Laparoscopic management of a true broad ligament leiomyoma in a patient with advanced endometriosis and a solitary kidney - A case report and literature review.

Leiomyomas are the most common benign tumours of the female genital tract, and almost always arise from the uterine myometrium. Although extrauterine leiomyomas are rare, they usually develop in sites such as the ovary, broad ligament, round ligament, cervix or abdominal wall. The broad ligament is the most common site of extrauterine leiomyoma involvement, and this unique clinical entity may prove to be a diagnostic or therapeutic challenge, particularly in patients with advanced endometriosis and distorted pelvic anatomy. Herein, we report the case of a large true broad ligament leiomyoma that was discovered during a total laparoscopic hysterectomy and bilateral salpingo-oophorectomy in a 47-year-old patient with stage IV endometriosis and a congenital left kidney and left ureter. This case highlights a rare occurrence of a true broad ligament leiomyoma, the challenges associated with preoperative diagnosis, and the laparoscopic approach to its management.

Introduction

Leiomyomas are the most common benign tumours of the female genital tract and are present in up to 80% of women of reproductive age [1]. Leiomyomas typically originate from the clonal proliferation of smooth muscle cells of the uterine myometrium [1]. However, they can also develop in several extrauterine sites such as the ovary, round ligament, broad ligament, cervix or abdominal wall [2]. While extrauterine leiomyomas are extremely rare, they most commonly occur in the broad ligament, with an overall incidence of less than 1% [2].

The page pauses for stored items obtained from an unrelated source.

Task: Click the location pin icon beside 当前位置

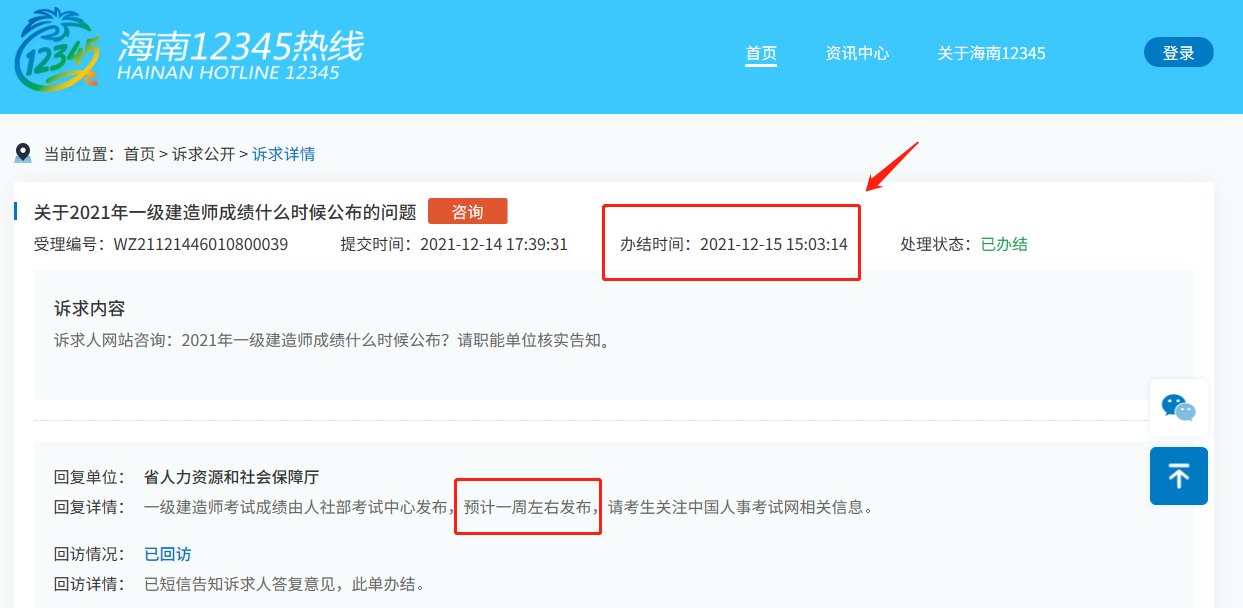Action: (23, 153)
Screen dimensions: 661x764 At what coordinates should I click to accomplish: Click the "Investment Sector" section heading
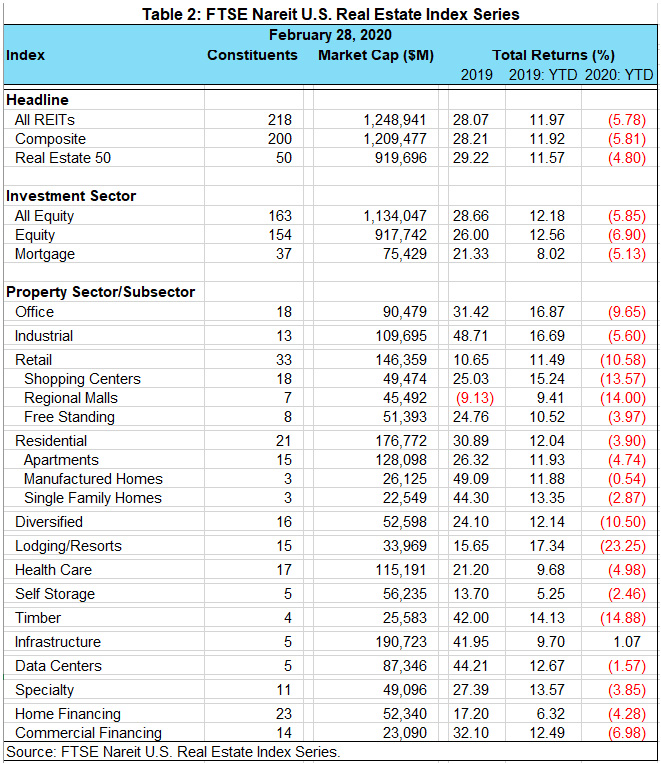click(71, 196)
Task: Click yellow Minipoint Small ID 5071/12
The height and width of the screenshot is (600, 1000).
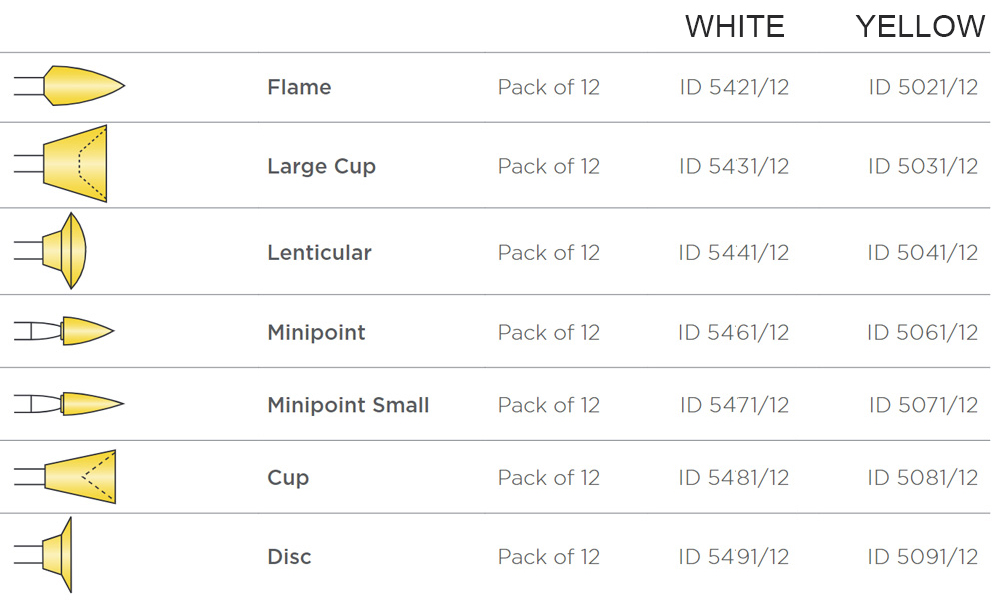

Clinically, broad ligament leiomyomas may be asymptomatic or may present as an extrauterine pelvic mass that compresses the bladder, ureter, or bowel, leading to varying degrees of chronic pelvic pain, urinary or bowel dysfunction [3]. Broad ligament leiomyomas may be detected on routine pelvic ultrasonography; however, abdominopelvic computed tomography (CT) or magnetic resonance imaging (MRI) can more accurately delineate the size, location, and number of leiomyomas and assess their spatial relationship with nearby pelvic structures [4].

Due to their rarity, broad ligament leiomyomas pose a diagnostic challenge as they are easily mistaken for benign or malignant ovarian masses, tubo-ovarian abscess, broad ligament cysts or lymphadenopathy [4]. Herein we report a rare case of a large true broad ligament leiomyoma in a 47-year-old patient with a history of advanced endometriosis and distorted pelvic anatomy. In this case, the left broad ligament myoma presented a significant diagnostic and therapeutic challenge due to its resemblance to a suspicious adnexal mass on preoperative assessment and its proximity to the ureter in a patient with a congenital solitary left kidney and left ureter.

Case Presentation

A 47-year-old biparous woman presented to the gynaecology clinic with chronic pelvic pain, abnormal uterine bleeding and urinary incontinence for 2 years. She described the pelvic pain as intermittent and severe, associated with the onset of menstruation and deep dyspareunia. The patient denied experiencing a vaginal discharge, symptomatic anaemia and gastrointestinal symptoms. She was diagnosed with stage III endometriosis after undergoing a diagnostic laparoscopy with left ovarian cystectomy secondary to an ovarian endometrioma 4 years earlier. She had a history of type II diabetes mellitus, hypertension, and a congenital left solitary kidney and left ureter with preserved renal function. Her past gynaecological and obstetric history was otherwise unremarkable, although she was non-compliant with medical treatment for endometriosis. The patient had no personal or familial history of malignancy.

On clinical examination, a 10-week-sized non-tender, retroverted uterus was appreciated with a healthy-appearing cervix. Laboratory investigations, including a complete blood count, and renal and liver function tests, were within normal parameters; however, a CA-125 level was mildly elevated at 53 U/ml. Pelvic ultrasonography demonstrated a retroverted uterus measuring 10.1 cm × 8.5 cm and a 3.4 cm × 3.9 cm suspicious left adnexal mass with heterogenous solid components. There were no signs of abdominopelvic ascites, left hydroureter or hydronephrosis.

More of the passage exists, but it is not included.